Veteran Mac software developers Rogue Amoeba also dabble in the iPhone OS space – at least they have until now. The company’s CEO has joined the slowly growing ranks of iPhone OS developers who are spurning the platform unless Apple makes significant changes to the App Store application approval process.
Posting to the company’s official blog, Rogue Amoeba CEO Paul Kafasis describes the trouble his company has had getting a bug fix to Airfoil Speakers Touch posted to the App Store.
Airfoil Speakers Touch is designed to work with Rogue Amoeba’s Airfoil app for Mac OS X and Windows. It enables you to send audio streaming from your computer to your iPhone or iPod touch, enabling the portable device to “work just like a mobile AirPort Express receiver.”
Kafasis noted that Airfoil Speakers Touch 1.0.1 is finally available for download from the App store – a bug fix for the original release that’s taken three and a half months to work its way through the App Store’s approval system.
Kafasis explained that the initial two rejections occurred based on an apparent assumption from someone in the App Store review process pipeline that Airfoil Speakers Touch uses artwork copyrighted by Apple – specifically, graphics of Apple hardware and the source application icon.
In fact, the application does not infringe on Apple’s copyrights by containing such imagery. The software relies on publicly exposed functions built in to Mac OS X that identify the system and software in use – that artwork is something that’s on the Mac, not something built into the iPhone application. Airfoil Speakers Touch simply shows the user the icon, sent from the host computer, to help them identify the source.
“It’s a nice little bit of polish, but it’s also functional – it lets the user verify what machine they’re receiving from, what source application, and what that source application is doing,” said Kafasis.
Kafasis noted that Apple had approved Airfoil Speakers Touch 1.0, which displays the exact same behavior. 1.0.1 was merely a bug fix that didn’t affect this visual display of information. What’s more, 1.0 remained available for download in the store throughout this lengthy approval process.
Ultimately, Rogue Amoeba acquiesced, making the requested change to the application.
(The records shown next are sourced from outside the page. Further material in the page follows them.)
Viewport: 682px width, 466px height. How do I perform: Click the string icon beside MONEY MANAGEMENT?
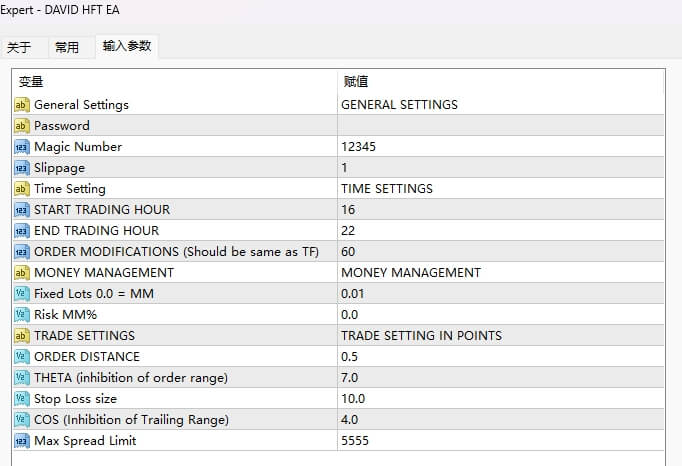pyautogui.click(x=22, y=273)
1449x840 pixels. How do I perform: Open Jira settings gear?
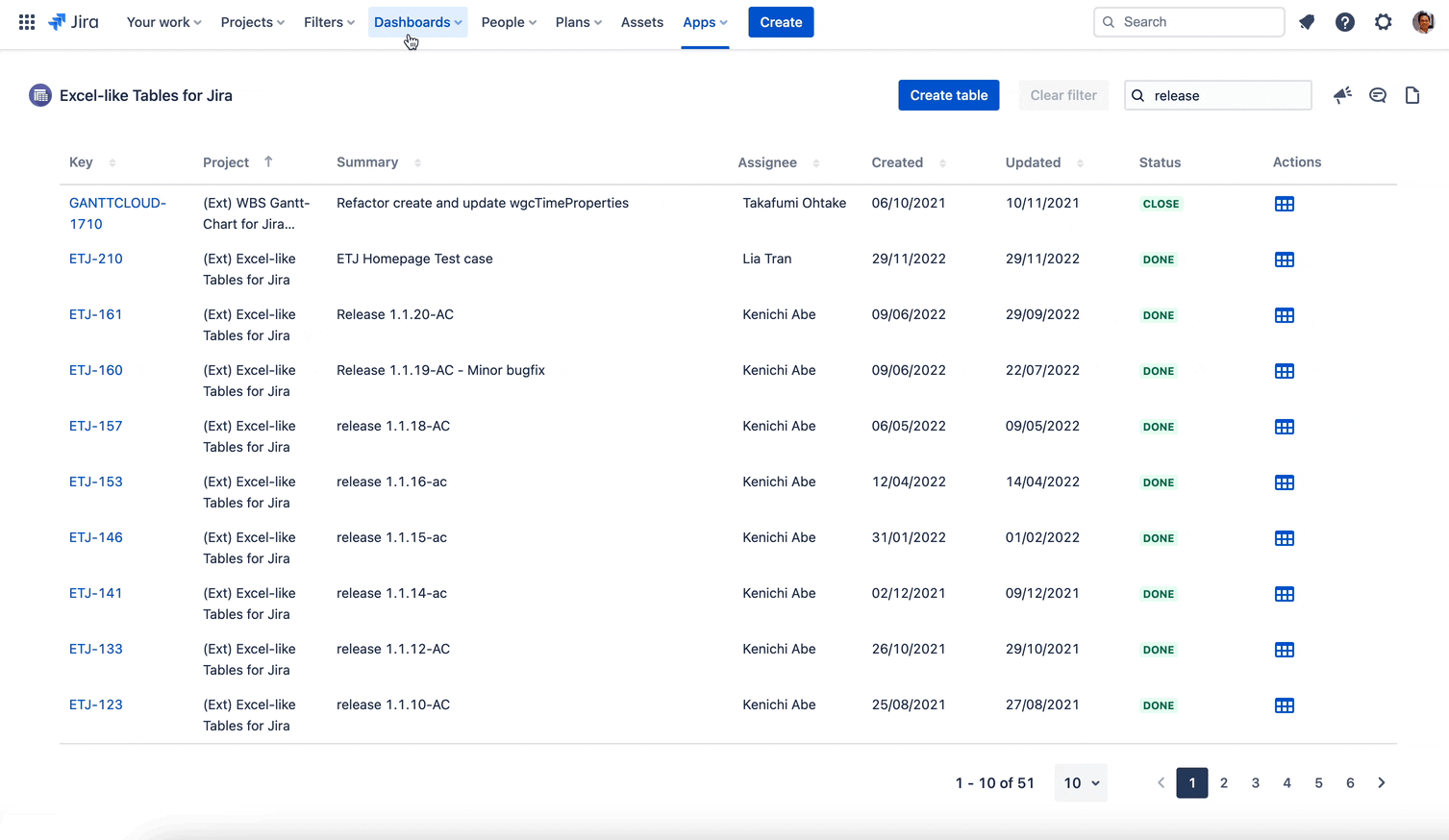[x=1383, y=21]
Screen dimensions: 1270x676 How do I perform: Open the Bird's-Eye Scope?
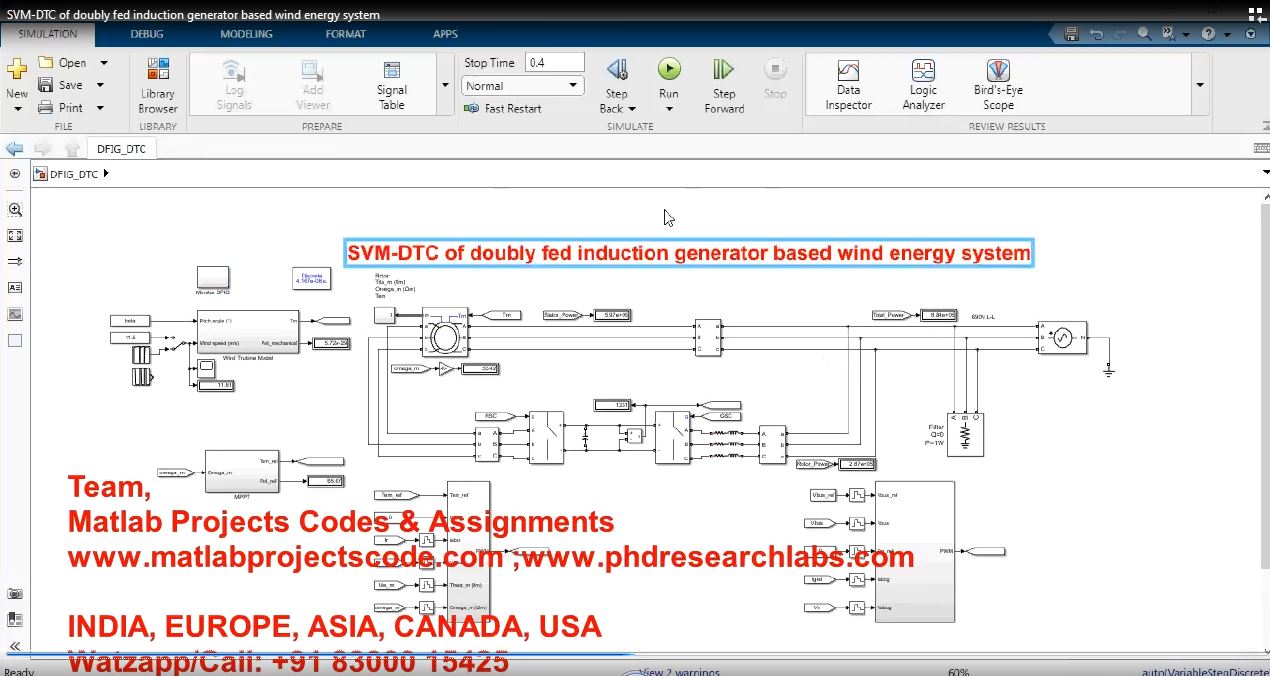[997, 86]
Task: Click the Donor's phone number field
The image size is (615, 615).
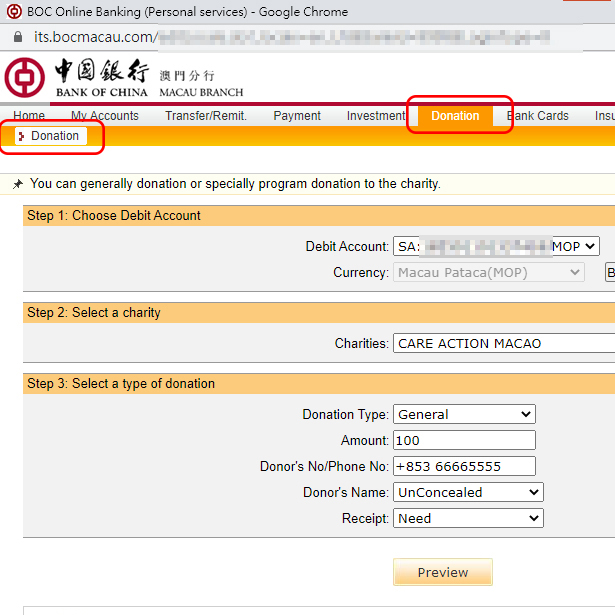Action: click(464, 466)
As a result, Airfoil Speakers Touch 1.0.1 is now available for download from the App Store, but it isn’t as pretty as it used to be.
“In the future, we hope that developers will be allowed to ship software without needing Apple’s approval at all, the same way we do on Mac OS X. We hope the App Store will get better, review times will be shorter, reviews will be more intelligent, and that we can all focus on making great software. Right now, however, the platform is a mess,” said Kafasis.
Kafasis added that Rogue Amoeba will not develop any new iPhone apps, and updates to existing apps will be rare.
“The iPhone platform had great promise, but that promise is not enough, so we’re focusing on the Mac,” Kafasis concluded.